Dataset entries:
▽

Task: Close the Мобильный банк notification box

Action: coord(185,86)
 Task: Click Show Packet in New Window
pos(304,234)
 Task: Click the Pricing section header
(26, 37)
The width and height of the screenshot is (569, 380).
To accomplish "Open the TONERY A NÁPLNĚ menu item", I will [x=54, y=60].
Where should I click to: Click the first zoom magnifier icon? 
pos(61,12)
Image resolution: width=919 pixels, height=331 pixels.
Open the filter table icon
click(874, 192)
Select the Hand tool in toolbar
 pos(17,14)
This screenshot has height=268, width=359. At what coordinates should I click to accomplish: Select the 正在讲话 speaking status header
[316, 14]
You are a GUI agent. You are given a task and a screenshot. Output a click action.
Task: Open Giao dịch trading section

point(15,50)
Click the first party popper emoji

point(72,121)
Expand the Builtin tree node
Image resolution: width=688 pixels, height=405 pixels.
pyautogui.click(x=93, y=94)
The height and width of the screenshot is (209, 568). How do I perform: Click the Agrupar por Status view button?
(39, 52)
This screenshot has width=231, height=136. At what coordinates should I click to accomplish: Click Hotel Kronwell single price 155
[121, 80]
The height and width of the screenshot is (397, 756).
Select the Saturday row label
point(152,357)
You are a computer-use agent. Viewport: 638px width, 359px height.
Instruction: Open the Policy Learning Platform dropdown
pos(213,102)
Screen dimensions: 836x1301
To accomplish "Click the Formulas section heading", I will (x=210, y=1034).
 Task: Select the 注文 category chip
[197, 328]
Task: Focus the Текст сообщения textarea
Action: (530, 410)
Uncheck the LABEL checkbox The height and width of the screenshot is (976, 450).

△

Select every line in the records above that contains the word "will".

## Solution to this exercise:
To accomplish "Open the TONERY A NÁPLNĚ menu item", I will [x=54, y=60].
To accomplish "Click the Formulas section heading", I will (x=210, y=1034).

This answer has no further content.